No Service

No Service

By

Leonard Zwelling

I understand that there is a real shortage of help in the service industries across the country. We see it here in Hawaii where coffee shops have limited hours presumably because of lack of available help and restaurants are offering $20 an hour for all positions. What I do not understand is why this is the case when so many are still out of work. How can there be so many job openings and yet we still have unacceptably high unemployment? Is it because pay in the service sector is not competitive? Not competitive with what? Unemployment benefits? If the latter, that can be fixed easily.

I don’t understand any of this, but I do agree that there is a distinct absence of anything resembling service anywhere.

Let’s start with the obvious.

If you call for assistance on a (God forbid) telephone as opposed to using the web site or chat function of some merchant or service provider you are as likely to get a machine as a human and then only after going through a menu of ten choice buttons does a sentient voice talk back.

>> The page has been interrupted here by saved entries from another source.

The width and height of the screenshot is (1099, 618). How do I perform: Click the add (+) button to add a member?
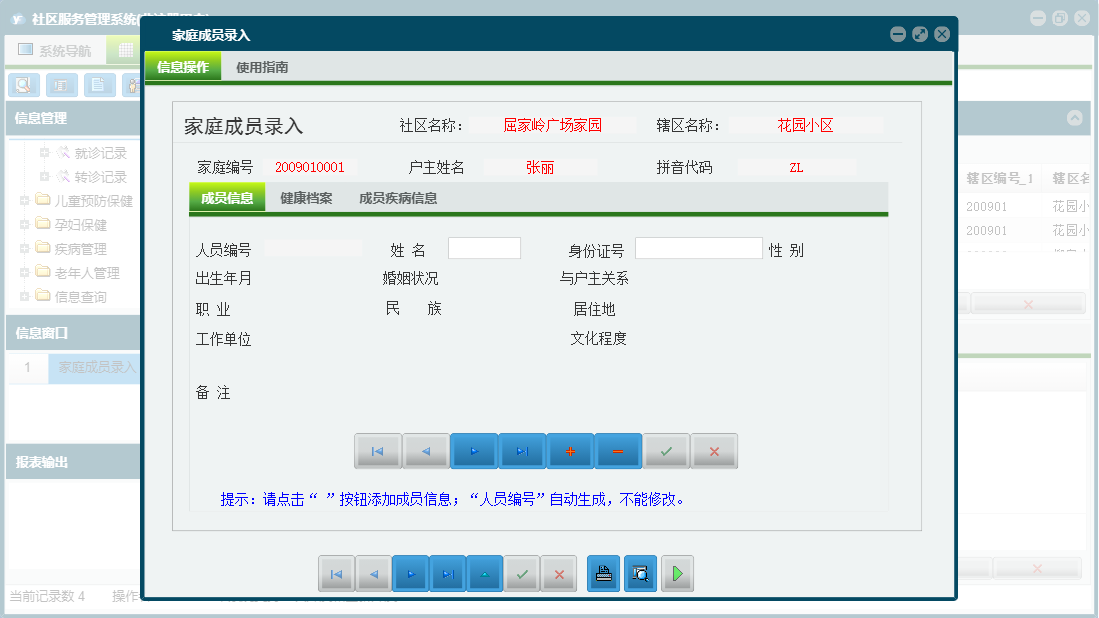[570, 451]
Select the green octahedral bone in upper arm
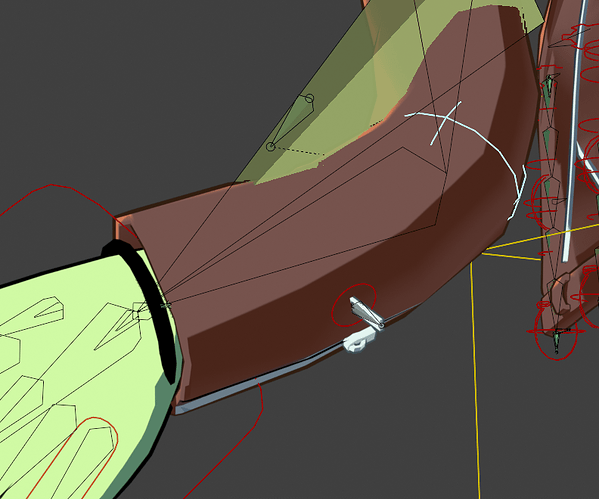 [x=291, y=122]
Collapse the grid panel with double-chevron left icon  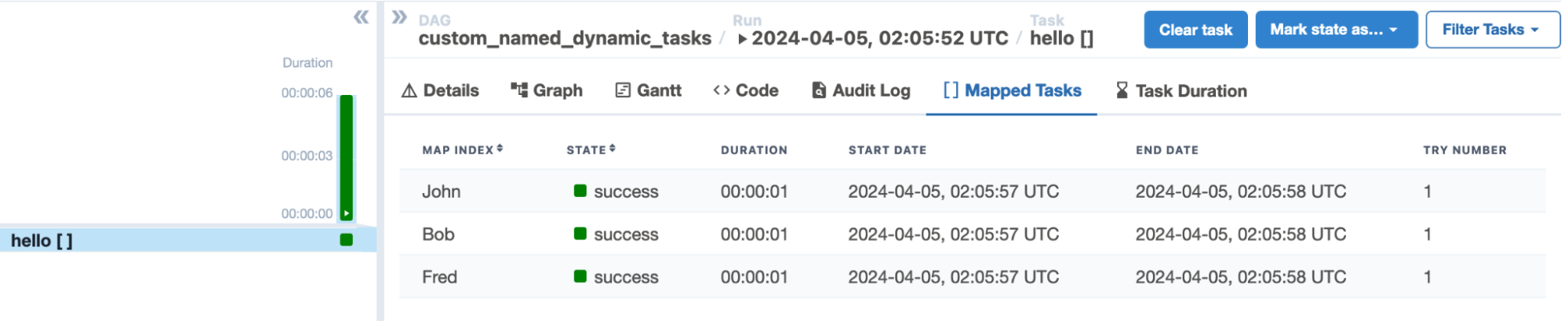pos(361,17)
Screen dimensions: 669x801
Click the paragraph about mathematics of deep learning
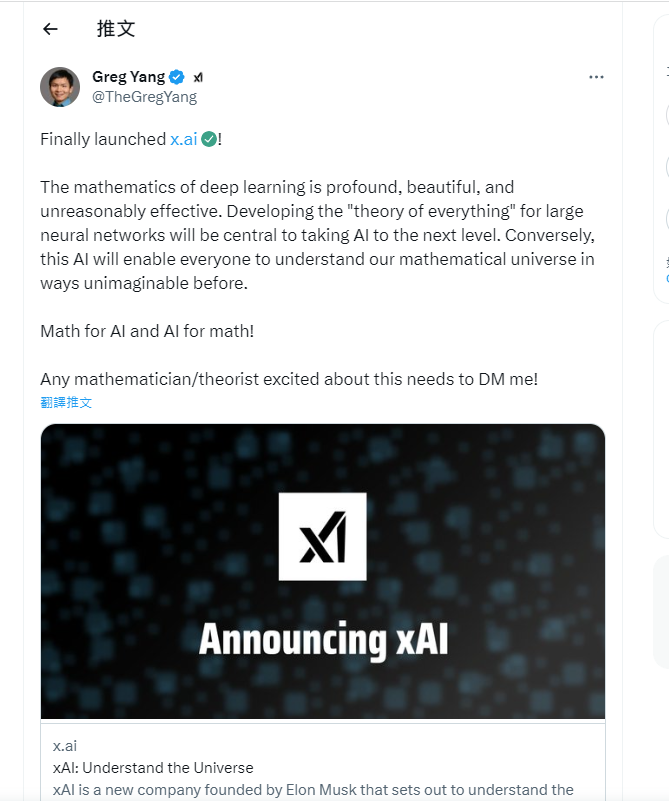pyautogui.click(x=318, y=235)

If you are fortunate and get to a live person within ten minutes, that person is as likely to be in Mumbai as he or she is to be in the United States. That person usually has only a passing familiarity with English and usually tries to convey their thoughts in a heavy accent. Oh, am I being politically incorrect? Tough! I am trying to get some service.

I recently tried to order dinner at a local upscale restaurant in the Galleria area. Everyone there speaks English, but the phone was busy for half an hour. I could talk with no one. So I tried to order dinner on-line. It seemed to work and the website told me to be there at 5:50 PM. I arrived on time and drove up to the pick-up area where the car parking crew told me I should leave my car and go inside and get my order. Usually they bring it out, but since I could not get the people in the restaurant to pick up the phone because of the perpetual busy signal, I could not tell them I was even there. I was left with little choice.

I parked and went in and sat at the bar in a mask for fifteen minutes because the dinner was not ready for pick-up at the time they had said I should be there. It finally came out with a service charge of $14.40 tacked on for this awful service. At least they didn’t charge me to park.

Recently I spent an hour trying to get our exterminator on the line because we had a termite invasion in a downstairs bathroom. The dispatcher refused to talk to me after the hour because I had become too hostile for them. I cancelled the service and got a new exterminator. There is no shortage of these services in Houston. A month later the original exterminator company sends me a card telling me they are going to come out for our usual service. I called and after a while was able to remind them I had cancelled the service. Three weeks later that exterminator shows up any way. I sent him away. I got a bill for the services he did not render two weeks after I had sent him away. I think I may have finally gotten through to them (after ten choice button pushes). We shall see.

But my favorite service provider providing horrible service is the United States Postal Service. There was a time that I used to get my mail and no one else’s. That time has long since passed. There is rarely a week that goes by that I don’t receive someone’s mail and the addressee is not often on my street. Is anybody home at the USPS? Don’t go to a post office to find out unless you really want poor service.

When I was a vice president, our office mission statement was “service with a sense of urgency.” I don’t know if we always met our goals, but it was the most important thing to me and I thought that every member of my team understood that. Where has that attitude gone? Oh, I know. It moved off-shore and has taken up residence in India. You think I’m joking? Call for some service some time and see who answers. If anyone. Oh yes, press 2 for English.